• [Compiti assegnati]
• a. Secondo il brano su Jorge Lorenzo, in quale occasione il pilota ha mostrato il suo nuovo casco?
• b. Scriva il seguito del brano su Jorge Lorenzo, riprendendo subito dopo l'ultima frase riportata.

• [Brano da leggere]
______

C'è chi alle parole dà poco peso e va avanti per la sua strada come nulla fosse e c'è chi, come Jorge Lorenzo, le parole le dosa con il contagocce, le elabora per mesi e al momento giusto tira la "frecciatina" che colpisce dritto nel segno. Non è un caso infatti la scritta sul suo nuovo casco che ha mostrato in occasione della presentazione del team Repsol Honda a Madrid che riporta la scritta: "I'm not a great rider, i'm a champion" ovvero "non sono un grande pilota, sono un campione".

IL PRECEDENTE- Il maiorchino ha sferrato il suo personale attacco in un'occasione ghiotta come quella della presentazione HRC per rispondere alle parole di Domenicali che pronunciò nel weekend del Gp del Mugello 2018 quando, ormai a contratto chiuso e con Jorge pronto a fare le valige verso una nuova meta, disse che lo spagnolo era si un grande pilota ma non era riuscito a tirare fuori il meglio dalla Ducati...come andò poi la gara del Mugello ce ne ricordiamo tutti...

"HONDA UN LIVELLO SUPERIORE"- Ma se è vero che la “vendetta” è un piatto che va servito freddo, Lorenzo non soltanto ha tenuto a precisare di non essere "solo" un grande pilota ma piuttosto un campione, ma, nel giorno della presentazione ufficiale Honda ha fatto anche altre dichiarazioni importanti: "appena sono arrivato in HRC - ha detto - mi sono subito accorto che la squadra è ad un altro livello." A chi avrà voluto riferirsi se non al vecchio team di Borgo Panigale?

______

• [Righe fornite]

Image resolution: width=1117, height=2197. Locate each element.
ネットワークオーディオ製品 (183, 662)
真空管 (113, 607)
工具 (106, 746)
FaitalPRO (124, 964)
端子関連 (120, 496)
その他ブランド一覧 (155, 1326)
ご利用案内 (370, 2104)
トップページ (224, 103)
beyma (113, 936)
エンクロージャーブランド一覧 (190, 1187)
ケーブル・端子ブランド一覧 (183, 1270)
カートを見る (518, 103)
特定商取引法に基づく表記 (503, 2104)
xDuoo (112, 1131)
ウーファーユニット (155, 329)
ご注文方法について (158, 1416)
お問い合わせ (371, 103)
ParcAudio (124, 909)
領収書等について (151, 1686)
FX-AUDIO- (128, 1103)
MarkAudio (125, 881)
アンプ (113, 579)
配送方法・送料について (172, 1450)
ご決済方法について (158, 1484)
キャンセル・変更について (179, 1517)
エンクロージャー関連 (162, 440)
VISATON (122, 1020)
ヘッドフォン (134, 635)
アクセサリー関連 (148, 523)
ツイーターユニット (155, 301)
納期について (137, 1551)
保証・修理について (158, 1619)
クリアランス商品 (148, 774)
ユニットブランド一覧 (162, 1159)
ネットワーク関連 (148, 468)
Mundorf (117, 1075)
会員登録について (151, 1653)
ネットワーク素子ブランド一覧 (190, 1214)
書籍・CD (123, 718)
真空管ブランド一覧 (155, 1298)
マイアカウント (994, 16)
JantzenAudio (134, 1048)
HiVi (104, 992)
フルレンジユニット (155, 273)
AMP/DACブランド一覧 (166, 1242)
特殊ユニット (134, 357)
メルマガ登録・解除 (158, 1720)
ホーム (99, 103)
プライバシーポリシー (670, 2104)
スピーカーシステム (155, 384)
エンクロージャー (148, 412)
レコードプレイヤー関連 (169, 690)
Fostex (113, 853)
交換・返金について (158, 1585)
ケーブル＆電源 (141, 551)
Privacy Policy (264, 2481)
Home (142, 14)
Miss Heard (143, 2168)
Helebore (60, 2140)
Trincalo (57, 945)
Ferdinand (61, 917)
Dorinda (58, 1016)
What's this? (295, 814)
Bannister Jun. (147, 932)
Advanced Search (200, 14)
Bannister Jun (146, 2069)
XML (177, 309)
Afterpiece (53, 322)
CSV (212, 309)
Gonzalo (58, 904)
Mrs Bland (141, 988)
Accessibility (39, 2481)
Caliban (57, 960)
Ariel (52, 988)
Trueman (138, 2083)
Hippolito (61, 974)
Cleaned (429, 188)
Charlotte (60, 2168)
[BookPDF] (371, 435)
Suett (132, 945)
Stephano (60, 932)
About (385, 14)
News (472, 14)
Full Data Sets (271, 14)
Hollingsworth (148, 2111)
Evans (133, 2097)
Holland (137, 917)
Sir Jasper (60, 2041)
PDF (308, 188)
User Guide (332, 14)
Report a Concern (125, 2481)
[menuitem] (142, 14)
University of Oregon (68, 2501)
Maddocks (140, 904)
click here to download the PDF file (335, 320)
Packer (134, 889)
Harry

______

• [Risposte attese]
• a. In occasione della presentazione del team Repsol Honda a Madrid.

• b.
Del resto durante i primi test a Valencia, dopo che in due giorni i meccanici della Casa Alata riuscirono a fornirgli la seduta più adatta alle sue esigenze, non si risparmiò di commentare che i giapponesi erano stati molto veloci ad accontentarlo a discapito di qualcun'altro.

SUI TEST- Infine, per rincarare ulteriormente la dose, in un'intervista a speedweek.com ha parlato del suo infortunio e del fatto che non è preoccupato di dover saltare i test ufficiali a Sepang che si svolgeranno ad inizio febbraio:"ho la sensazione che la Honda non sia così estenuante da guidare come la Ducati. Ecco perché non sono affatto preoccupato. Anche durante i test di Jerez non ero abbastanza in forma e non potevo guidare come volevo, ma ho avuto comunque un buon feeling con la moto.”

CHI LA FA L'ASPETTI - Ma Jorge Lorenzo è così: un po' burbero, pieno di sé e con la risposta sempre pronta, un pilota che si ama o si odia, un po' come tutti i grandi campioni. La Honda però è avvertita e anche Marc Marquez, mai fargli girare le scatole, perché la “ripicca” può arrivare in qualsiasi momento, quando uno meno se lo aspetta. Giapponesi avvertiti, mezzi salvati.